Paracas


Continuing with our gastronomical exploration we tried the famous Pisco Sour.

Coming to Peru and not trying the Pisco Sour would be like going to Mexico and not trying one Tequila. Therefore, for the sake of exploring, even I had one cup of Pisco Sour.


We stop at the Paracas Hotel, and while tasting this traditional alcoholic beverage we enjoyed of a spectacular sunset.



After some time, we moved the party from the restaurant to the pier. The waiter showed dedication for his job, as the walk was long and the request often.

By nightfall, after some long camaradery, good conversation, and for some a lot of Pisco, we were ready to go.

In fact, by this time Chemo, Rav and Erwin were thinking they were on Baywatch!


Islas Ballesta

But common sense kicked in, and we waited until the dawn day before embarking on the next adventure. The exploration of the Islas Ballestas and the observation of the Paracas lines.

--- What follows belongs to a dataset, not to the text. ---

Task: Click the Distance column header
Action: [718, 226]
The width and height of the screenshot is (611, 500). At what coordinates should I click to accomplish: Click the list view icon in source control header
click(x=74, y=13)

In order to see both of them, it is necessary to ride on a boat. So we deployed the Pachucos Navy Seal Team.

The origin of the Paracas Lines is not known for sure, but seems to be much recent than the Nazca lines. The paracas lines are much deeper and there is only one drawing knwon as the Candelabra.




The Islas Ballestas, also known as the Peruvian Galapagos, shelter a variety of wildlife. During our visit to them, we saw sea lions, penguins and a great variety of birds.

But bird watching is not the only thing done at the islands, since every three years all the guano is gathered and shipped to be used as fertilizer. Barriers on the rocks prevent it from falling into the ocean and allow it to accumulate. A fact that was sometimes more notorious as the breeze would remind us of that industrial use of the islands.